Yes, that's right, actual students (many of them!) have reported after taking them that tests are fun in my classes.

One thing that I do fairly consistently is to offer 1 bonus point at the end of the test if the student writes a joke. Usually I ask for a joke that is about the content that was being examined in the test, but I accept even the weirdest CS-themed puns.

The prompt was: Write a joke about finite automata.



Actual jokes according to my own peculiar sense of humor:

  • How much does an automaton weigh? An automaTON
  • Why did the NFA go to 4 corners? So it could be in multiple states at a time.
  • How did the NFA choose which classes to take?
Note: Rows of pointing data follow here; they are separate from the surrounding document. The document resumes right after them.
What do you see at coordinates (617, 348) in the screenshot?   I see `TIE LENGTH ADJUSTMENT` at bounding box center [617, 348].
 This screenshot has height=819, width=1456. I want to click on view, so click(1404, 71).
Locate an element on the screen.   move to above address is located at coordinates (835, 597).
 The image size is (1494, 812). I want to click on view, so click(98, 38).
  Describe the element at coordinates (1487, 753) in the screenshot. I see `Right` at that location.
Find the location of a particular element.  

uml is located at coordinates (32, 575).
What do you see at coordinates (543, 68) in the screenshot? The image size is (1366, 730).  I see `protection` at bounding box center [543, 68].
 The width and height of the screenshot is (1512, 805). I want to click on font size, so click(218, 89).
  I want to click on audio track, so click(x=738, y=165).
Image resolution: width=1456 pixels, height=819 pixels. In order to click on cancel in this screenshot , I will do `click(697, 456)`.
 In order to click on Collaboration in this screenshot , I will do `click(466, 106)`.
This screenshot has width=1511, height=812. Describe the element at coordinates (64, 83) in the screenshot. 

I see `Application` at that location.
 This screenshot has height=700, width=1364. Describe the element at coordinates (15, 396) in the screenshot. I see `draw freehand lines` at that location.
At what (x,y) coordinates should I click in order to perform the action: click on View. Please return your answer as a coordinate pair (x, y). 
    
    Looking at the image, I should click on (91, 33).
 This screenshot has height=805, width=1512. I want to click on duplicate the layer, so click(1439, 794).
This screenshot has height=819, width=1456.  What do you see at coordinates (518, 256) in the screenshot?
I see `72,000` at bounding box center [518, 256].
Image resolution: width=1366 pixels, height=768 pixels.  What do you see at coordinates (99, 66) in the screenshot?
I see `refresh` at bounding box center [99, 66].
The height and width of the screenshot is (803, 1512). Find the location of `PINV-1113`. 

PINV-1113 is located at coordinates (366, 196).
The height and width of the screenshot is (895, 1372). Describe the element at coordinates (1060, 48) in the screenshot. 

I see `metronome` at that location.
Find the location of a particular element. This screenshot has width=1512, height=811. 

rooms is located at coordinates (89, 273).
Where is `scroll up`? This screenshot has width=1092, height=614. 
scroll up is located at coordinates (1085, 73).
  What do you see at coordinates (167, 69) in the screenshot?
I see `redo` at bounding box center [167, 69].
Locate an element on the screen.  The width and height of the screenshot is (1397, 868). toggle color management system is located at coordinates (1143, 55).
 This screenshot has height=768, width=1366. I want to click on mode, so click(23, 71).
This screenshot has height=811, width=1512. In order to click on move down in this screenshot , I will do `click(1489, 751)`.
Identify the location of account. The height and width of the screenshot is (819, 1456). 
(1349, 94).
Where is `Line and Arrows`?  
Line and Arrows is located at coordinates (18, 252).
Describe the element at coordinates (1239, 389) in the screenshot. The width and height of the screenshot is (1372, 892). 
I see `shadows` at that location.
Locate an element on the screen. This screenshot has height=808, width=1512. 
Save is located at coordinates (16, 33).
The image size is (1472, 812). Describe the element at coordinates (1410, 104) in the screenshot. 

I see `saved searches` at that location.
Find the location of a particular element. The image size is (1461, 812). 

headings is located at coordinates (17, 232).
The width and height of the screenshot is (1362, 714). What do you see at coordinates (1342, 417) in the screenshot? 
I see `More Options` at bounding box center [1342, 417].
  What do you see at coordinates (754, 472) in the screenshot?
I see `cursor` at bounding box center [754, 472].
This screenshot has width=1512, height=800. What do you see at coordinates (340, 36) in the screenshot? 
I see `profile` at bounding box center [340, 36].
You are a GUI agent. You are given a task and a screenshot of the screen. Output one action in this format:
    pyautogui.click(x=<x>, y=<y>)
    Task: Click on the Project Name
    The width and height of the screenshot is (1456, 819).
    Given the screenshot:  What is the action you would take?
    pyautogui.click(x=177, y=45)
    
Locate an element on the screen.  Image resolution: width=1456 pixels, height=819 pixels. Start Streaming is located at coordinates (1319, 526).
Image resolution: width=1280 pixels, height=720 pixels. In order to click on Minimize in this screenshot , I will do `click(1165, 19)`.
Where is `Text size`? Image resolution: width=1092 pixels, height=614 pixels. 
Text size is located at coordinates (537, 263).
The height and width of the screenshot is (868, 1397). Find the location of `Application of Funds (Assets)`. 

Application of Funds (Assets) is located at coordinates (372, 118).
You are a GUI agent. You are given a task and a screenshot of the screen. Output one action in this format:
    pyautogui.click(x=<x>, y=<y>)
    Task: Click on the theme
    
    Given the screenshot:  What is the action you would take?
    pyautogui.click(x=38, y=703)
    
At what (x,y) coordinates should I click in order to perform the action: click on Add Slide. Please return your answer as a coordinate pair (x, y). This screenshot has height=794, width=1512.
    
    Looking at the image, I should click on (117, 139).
It took all of them, and then picked the ones it liked best.
  • We're all computers (b/c we answer yes + know)
  • Q: What do you call a robot working in the winter coat department? A: A push-down automaton.
  • "Want to hear a joke? DFA" - a rather mean-spirited Turing machine, probably.

Some people wrote a thing which was definitely on the part of the paper where I requested a joke:


  • Can't think of one, can you choose the best answer nondeteministically?
  • Why did the PDA get in trouble? He was on his PDA in class.
  • Finite automata are so finite that even humans get them.
  • I couldn't come up with a finite automata in the finite amount of time of the test. 

The prize for overall best joke that will definitely stay funny in new ways as the semester continues goes to this one:


"How does a finite automata decide where to eat? It accepts nondeterministically wherever it will be the most satisfied."


This post's theme word is metathesis (n), "the transposition of letters, sounds, or syllables in a word, for example aks for ask." The regular languages are probably closed under metathesis, if we cared to rigorously define that operation.